----- Page text -----

Liz Truss’s No10? It’s just like F1… no one knows what they are doing… – The Sun

LAST year, the nail-biting Formula One season ended in a blizzard of nonsense, with the wrong man being crowned world champion.
I won’t bother going over all the details again because we all know what happened.
The Race Director had a bit of a panic and decided to introduce a new rule that he’d just thought of.
And that was that. Lewis Hamilton, the rightful winner of the race, came second.
Still, at least we all knew that everything would be straightened out and that it would never happen again.
And now it has. Because Max Verstappen won the World Championship in Japan last weekend.
That’s a fact. No arguments there.
Or are there?
When he crossed the line, in first place after a truly brilliant drive, he hadn’t won the world crown. Everyone agreed on that.
But then, because it had rained for two hours, everyone suddenly agreed he had.
Or has he? Because now, the sport’s governing body says that his team, Red Bull, spent too much money building his car.
And that there must be a punishment.
So what is the punishment? Ah, well, they haven’t decided that yet.
He may have some champion-ship points deducted. But from which year? Nope. They haven’t decided that either.
So when he turns up in Texas next weekend to compete in the Austin Grand Prix, no one will know whether he’s competing for the world crown or whether he’s already won it.
The Americans are going to be very confused by that.
It’s strange. We like to think that everything big and shiny in the world is run by people who know what they’re doing.
Even though there is plenty of evidence to suggest this simply isn’t the case.
Football has VAR. There’s a man in a hut who can watch a player’s eyelashes in slow motion to establish whether a foul has been committed.

----- Supplied material -----

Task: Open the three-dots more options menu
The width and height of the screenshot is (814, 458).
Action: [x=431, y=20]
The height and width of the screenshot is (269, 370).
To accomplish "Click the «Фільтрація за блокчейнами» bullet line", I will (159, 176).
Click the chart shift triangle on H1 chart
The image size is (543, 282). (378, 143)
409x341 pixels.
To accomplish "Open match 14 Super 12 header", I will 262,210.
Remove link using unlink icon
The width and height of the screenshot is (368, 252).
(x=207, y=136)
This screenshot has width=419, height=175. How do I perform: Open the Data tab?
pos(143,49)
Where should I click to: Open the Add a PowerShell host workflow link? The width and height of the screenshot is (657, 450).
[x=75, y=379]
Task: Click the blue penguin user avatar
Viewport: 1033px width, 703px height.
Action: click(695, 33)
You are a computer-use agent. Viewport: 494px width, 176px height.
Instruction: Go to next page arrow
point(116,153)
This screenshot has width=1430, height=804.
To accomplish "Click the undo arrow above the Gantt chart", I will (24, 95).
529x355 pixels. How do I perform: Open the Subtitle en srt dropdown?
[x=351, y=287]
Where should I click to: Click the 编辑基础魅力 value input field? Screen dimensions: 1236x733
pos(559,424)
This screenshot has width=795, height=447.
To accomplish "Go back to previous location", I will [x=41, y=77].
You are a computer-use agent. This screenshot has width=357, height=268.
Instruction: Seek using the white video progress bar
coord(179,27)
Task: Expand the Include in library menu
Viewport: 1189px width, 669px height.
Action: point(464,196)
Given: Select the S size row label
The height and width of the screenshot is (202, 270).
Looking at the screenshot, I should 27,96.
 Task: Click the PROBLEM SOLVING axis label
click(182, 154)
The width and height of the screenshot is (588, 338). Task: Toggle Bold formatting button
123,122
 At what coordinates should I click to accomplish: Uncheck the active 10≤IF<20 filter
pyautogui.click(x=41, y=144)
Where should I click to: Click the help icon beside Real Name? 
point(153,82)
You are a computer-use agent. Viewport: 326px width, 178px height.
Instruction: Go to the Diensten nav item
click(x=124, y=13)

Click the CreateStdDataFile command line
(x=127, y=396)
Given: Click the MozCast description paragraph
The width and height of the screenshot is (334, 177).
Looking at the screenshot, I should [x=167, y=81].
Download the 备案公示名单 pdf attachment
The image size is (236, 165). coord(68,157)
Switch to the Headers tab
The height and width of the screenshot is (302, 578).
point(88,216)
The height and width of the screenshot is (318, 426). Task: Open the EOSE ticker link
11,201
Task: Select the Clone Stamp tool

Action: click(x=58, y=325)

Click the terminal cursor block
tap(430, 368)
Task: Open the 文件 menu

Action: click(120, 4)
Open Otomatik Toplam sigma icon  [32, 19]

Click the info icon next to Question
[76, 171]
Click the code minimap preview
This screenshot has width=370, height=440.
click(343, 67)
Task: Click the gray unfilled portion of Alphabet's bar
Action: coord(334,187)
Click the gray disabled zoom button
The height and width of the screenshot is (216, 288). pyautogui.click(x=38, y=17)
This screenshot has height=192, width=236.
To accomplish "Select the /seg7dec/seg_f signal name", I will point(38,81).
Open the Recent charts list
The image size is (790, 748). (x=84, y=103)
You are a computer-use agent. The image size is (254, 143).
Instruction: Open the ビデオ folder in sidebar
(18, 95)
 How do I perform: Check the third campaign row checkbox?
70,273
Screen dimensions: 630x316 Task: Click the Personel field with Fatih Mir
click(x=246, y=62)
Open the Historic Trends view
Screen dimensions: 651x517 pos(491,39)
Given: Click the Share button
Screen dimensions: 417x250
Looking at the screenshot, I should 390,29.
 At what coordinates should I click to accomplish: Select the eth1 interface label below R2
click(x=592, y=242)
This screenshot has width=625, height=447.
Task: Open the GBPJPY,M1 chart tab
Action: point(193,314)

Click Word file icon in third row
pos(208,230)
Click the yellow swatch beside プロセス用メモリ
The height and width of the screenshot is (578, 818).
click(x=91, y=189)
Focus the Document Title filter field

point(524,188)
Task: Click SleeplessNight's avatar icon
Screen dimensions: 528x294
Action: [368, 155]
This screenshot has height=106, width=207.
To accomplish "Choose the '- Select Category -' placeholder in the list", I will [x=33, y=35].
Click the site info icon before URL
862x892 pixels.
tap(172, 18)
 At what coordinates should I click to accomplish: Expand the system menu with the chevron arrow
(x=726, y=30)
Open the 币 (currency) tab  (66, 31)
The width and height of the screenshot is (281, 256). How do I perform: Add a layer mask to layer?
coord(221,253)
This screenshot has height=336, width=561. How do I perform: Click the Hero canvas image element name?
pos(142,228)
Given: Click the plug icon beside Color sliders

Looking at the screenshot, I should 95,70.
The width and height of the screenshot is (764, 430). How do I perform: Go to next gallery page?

-----

### The tasks
**1)** List every person the Formula One column names.
**2)** In the entries, quote everything from the line containing "Open the Historic Trends view" down to the line containing "Action: [368, 155]", including both of those lines.
The entries are unrelated to the column on Formula One.

### The answers
**1)** Liz Truss, Lewis Hamilton, Max Verstappen

**2)**
Open the Historic Trends view
Screen dimensions: 651x517 pos(491,39)
Given: Click the Share button
Screen dimensions: 417x250
Looking at the screenshot, I should 390,29.
 At what coordinates should I click to accomplish: Select the eth1 interface label below R2
click(x=592, y=242)
This screenshot has width=625, height=447.
Task: Open the GBPJPY,M1 chart tab
Action: point(193,314)

Click Word file icon in third row
pos(208,230)
Click the yellow swatch beside プロセス用メモリ
The height and width of the screenshot is (578, 818).
click(x=91, y=189)
Focus the Document Title filter field

point(524,188)
Task: Click SleeplessNight's avatar icon
Screen dimensions: 528x294
Action: [368, 155]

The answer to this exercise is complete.